- _INPUT DATA_

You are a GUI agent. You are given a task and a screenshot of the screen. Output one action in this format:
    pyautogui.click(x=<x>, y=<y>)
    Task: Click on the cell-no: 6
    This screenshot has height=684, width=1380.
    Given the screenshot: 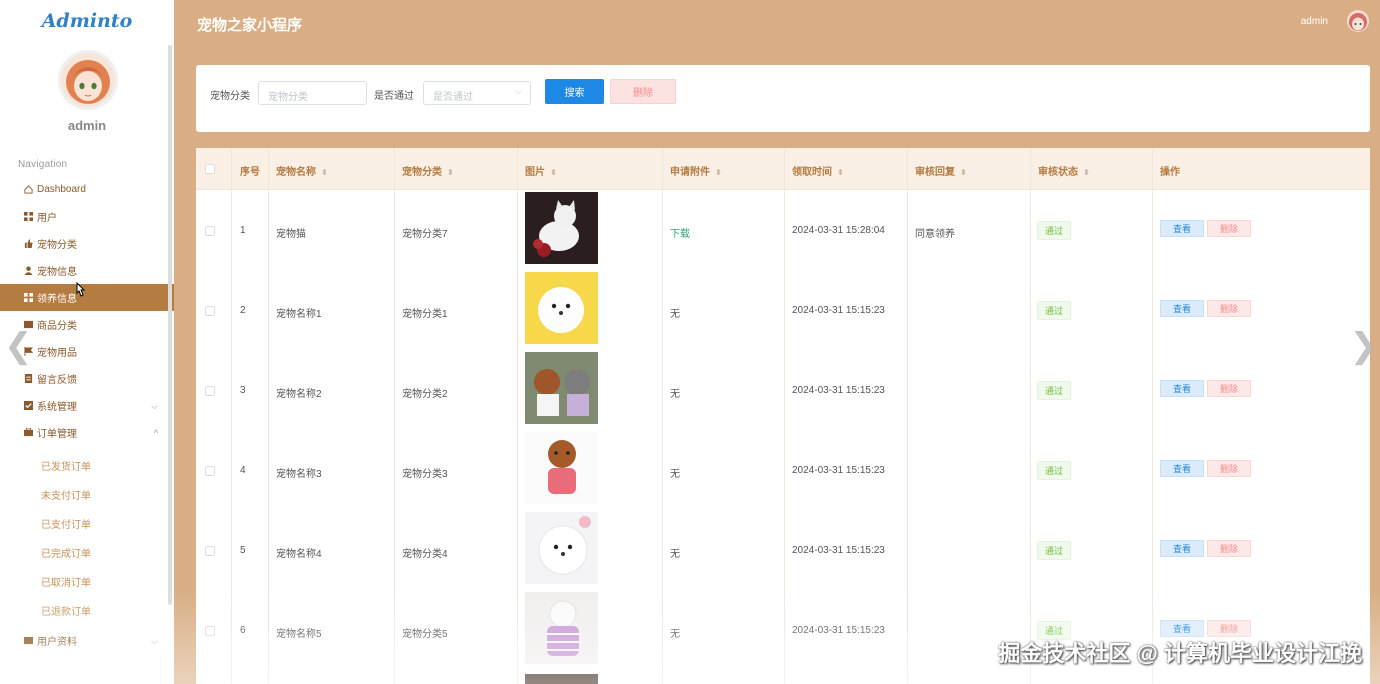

- _TRY IT_
Copy the data above, swapping every "screenshot" for "screen capture" and keeping everything else the same. Omit the picture from your copy.

- _SOLUTION BELOW_
You are a GUI agent. You are given a task and a screen capture of the screen. Output one action in this format:
    pyautogui.click(x=<x>, y=<y>)
    Task: Click on the cell-no: 6
    This screen capture has height=684, width=1380.
    Given the screen capture: 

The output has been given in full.